This is a sewing blog. And a dressmaking and pattern cutting blog. And it is probably going to be the home of the confessions of a fabric addict. It is definitely the home of a sewaholic! I love making things, be they sewing related or baking. Sewing gives me huge satisfaction & I love making clothes for my girls.
I’m on a Paper Theory roll at the moment! I’ve enjoyed making and wearing the LB Pullover this year, and the Zadie Jumpsuit had its christening this week on holiday in South Africa. It was lovely to wear! The other pattern I’ve made is the Kabuki Tee. It’s a loose, boxy, oversized tee pattern, designed for woven fabrics. I’d admired the large sleeves and front detail, with the opportunity to play with direction with stripes or other patterns.

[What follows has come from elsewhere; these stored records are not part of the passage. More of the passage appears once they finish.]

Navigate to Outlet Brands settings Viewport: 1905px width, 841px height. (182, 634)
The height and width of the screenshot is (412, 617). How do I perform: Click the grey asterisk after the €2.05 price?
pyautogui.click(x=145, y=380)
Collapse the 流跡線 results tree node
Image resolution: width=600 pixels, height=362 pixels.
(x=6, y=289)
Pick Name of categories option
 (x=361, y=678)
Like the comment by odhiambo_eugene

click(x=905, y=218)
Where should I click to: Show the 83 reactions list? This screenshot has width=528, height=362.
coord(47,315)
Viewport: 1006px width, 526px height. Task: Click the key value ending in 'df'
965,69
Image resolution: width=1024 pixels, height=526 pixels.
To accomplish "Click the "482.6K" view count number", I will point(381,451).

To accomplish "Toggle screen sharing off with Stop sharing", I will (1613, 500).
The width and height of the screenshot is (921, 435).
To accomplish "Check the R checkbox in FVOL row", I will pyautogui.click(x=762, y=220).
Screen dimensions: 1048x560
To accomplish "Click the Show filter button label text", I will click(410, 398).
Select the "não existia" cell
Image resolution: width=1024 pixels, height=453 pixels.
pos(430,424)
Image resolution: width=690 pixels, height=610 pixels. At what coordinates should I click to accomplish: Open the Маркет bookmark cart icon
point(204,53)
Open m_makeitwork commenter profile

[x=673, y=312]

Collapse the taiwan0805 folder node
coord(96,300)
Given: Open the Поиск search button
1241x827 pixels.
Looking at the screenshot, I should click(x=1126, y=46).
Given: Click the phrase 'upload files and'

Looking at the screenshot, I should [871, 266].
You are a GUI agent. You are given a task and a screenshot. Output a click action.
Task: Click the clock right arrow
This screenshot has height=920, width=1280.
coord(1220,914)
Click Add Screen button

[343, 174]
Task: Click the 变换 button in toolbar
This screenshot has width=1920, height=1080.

Wearing my new Kabuki Tee on a beach walk
This first garment is a plain, I bought some grey chambray earlier in the year with the Kabuki in mind. It’s probably a little stiffer than would be preferable, but I like the way it keeps the boxy shape of the design. All the edges were overlocked after sewing the relevant seams to keep it all neat and tidy inside, and I topstitched the armhole/sleeve seams.
Topstitched seam detail
It’s a relatively quick pattern to make, the instructions, as with all the other Paper Theory patterns are pretty straightforward. To make sure that there wouldn’t be any holes or inclination to tear once the corners on the front and back were snipped to allow for rotation and insertion of the sleeves, I interfaced that area with a scrap of fine sheer fusible. It just gives a little more stability to the fabric that’s going to be weakened.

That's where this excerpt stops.